Elisha Shapiro is a multi-hyphenate creative who grew up in Los Angeles—but instead of being drawn to the glamourous side of Hollywood, he veered toward the one-of-a-kind creative artists of the city. Elisha talks about his creative influences, finding your own community, and his new book, LA Freak. Tell me about growing up in Los Angeles and how you got into the creative scene?

My family moved to Los Angeles when I was in the 6th grade. It was the 60’s and even though we were living in the Palisades, I was seeing hippies on the TV and thought that looked so fun to hitchhike around. I wasn’t really popular in school, I was weird. But I embraced that in junior high. From a young age, I wasn’t really trying to “fit in.” LA is an odd place and some of my friends wanted to be movie stars, but most of them just wanted to be underground filmmakers and other artists. Was there anything that made you say you wanted nothing to do with the glamourous side of Hollywood?

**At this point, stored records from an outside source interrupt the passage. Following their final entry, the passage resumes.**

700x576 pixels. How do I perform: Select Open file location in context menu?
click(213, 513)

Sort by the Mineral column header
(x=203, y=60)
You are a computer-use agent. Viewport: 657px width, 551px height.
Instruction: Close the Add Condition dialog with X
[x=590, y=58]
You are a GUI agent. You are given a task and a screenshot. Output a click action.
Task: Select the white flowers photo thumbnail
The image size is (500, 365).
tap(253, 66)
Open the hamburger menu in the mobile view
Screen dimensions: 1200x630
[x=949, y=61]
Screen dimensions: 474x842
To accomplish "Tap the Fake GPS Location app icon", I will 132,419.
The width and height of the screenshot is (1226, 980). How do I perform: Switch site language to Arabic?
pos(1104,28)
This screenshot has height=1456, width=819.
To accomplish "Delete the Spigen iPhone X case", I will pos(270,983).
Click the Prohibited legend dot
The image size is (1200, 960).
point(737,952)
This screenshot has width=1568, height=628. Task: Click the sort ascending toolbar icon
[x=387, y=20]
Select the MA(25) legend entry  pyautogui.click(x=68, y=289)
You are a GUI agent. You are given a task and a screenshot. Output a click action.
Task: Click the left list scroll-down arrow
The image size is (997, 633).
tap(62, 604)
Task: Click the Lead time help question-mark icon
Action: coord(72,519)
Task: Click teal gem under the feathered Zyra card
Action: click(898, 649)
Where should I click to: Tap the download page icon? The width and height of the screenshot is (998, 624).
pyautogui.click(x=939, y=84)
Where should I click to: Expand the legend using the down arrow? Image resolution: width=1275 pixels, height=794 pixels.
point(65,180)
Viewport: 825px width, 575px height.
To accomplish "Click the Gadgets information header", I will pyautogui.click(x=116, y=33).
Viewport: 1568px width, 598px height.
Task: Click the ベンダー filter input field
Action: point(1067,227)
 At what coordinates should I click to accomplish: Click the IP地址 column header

I wasn’t consciously rejecting the glamour side. My uncle would produce concerts and he would take me to the Hollywood Bowl. He was involved with mainstream Hollywood, made a movie, but still stuck to his artistic visions. I got to see grownups also being artistic which was inspiring. When did you start writing and embrace the storyteller in you?

I’ve been writing stories since junior high and most of them were funny stories and things that happened to me. I started going to these storytelling shows around town and the audience really liked them.

What was the inspiration for your book, LA Freak?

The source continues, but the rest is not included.